THE OUTRAGEOUS HISTORY OF THE BIGGEST, LOUDEST, MOST HATED, BEST LOVED FOOTBALL TEAM IN AMERICA

A fittingly exhaustive history of a larger-than-life franchise.

Texas journalist and author Patoski (Willie Nelson: An Epic Life, 2008, etc.) delivers an oversized history of one of sport’s greatest franchises.

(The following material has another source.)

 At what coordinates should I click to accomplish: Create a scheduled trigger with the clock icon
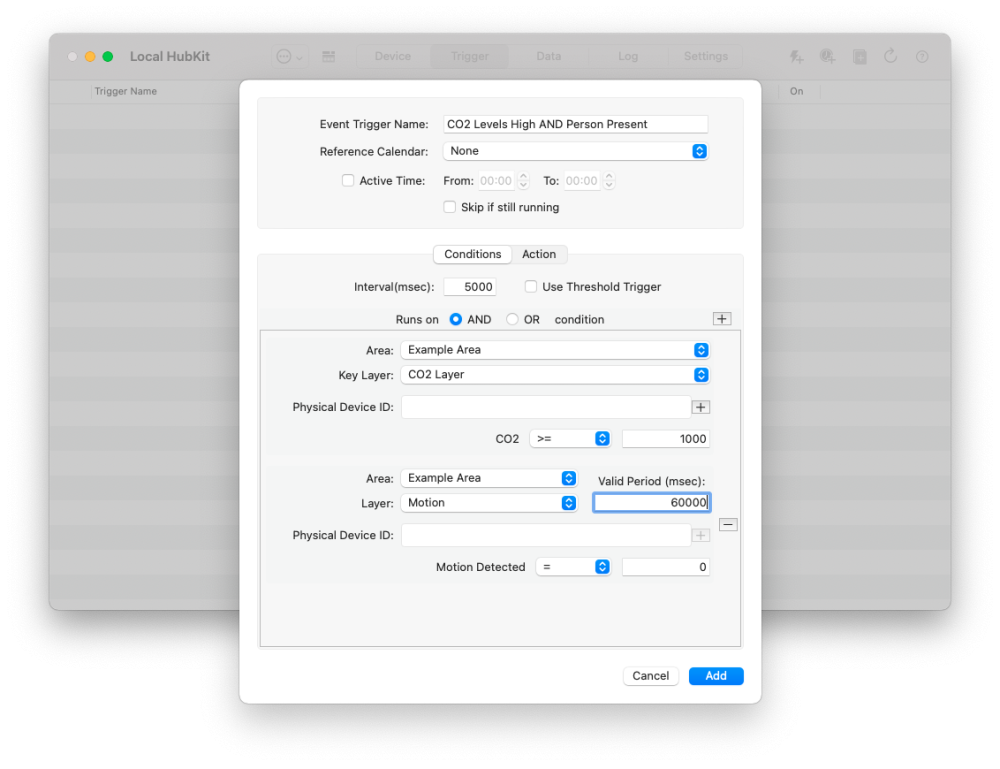point(827,57)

The Dallas Cowboys’ on-field achievements—five Super Bowl wins, 10 conference championships, 21 division titles and 30 playoff appearances in their 52-year history—have arguably been overshadowed by their impact on professional football and popular culture in general, earning them the nickname “America’s Team.” Patoski’s in-depth study gives readers everything they want to know about “The Boys” and much more, from the field to the front office, the media and, of course, the famous Dallas Cowboys Cheerleaders. The author also tracks the parallel development of the city of Dallas, with a focus on business and politics. For a book about a football team, there’s surprisingly little football, though the author briefly recaps the triumphs and tragedies of star players like Don Meredith, Roger Staubach, Troy Aikman, Michael Irvin and Emmitt Smith. Patoski barely mentions the subpar teams of the 1980s, though he does document the most recent edition’s struggles, highlighted by the drama surrounding talented and camera-friendly quarterback Tony Romo. Patoski spends a surprising amount of time discussing the media coverage of the team, but the majority of the narrative belongs to the ownership and front office, with the first two-thirds dominated by the man most responsible for the Cowboys’ success and for much of what an NFL franchise looks like today, team president and general manager Tex Schramm. Schramm and legendary coach Tom Landry got pushed out when “reptilian” Arkansas oil-and-gas baron Jerry Jones, a cartoon villain of a franchise owner, purchased the team in 1989, beginning the modern era of the Cowboys and keeping them in the headlines with controversy and equal measures of success and failure on and off the gridiron.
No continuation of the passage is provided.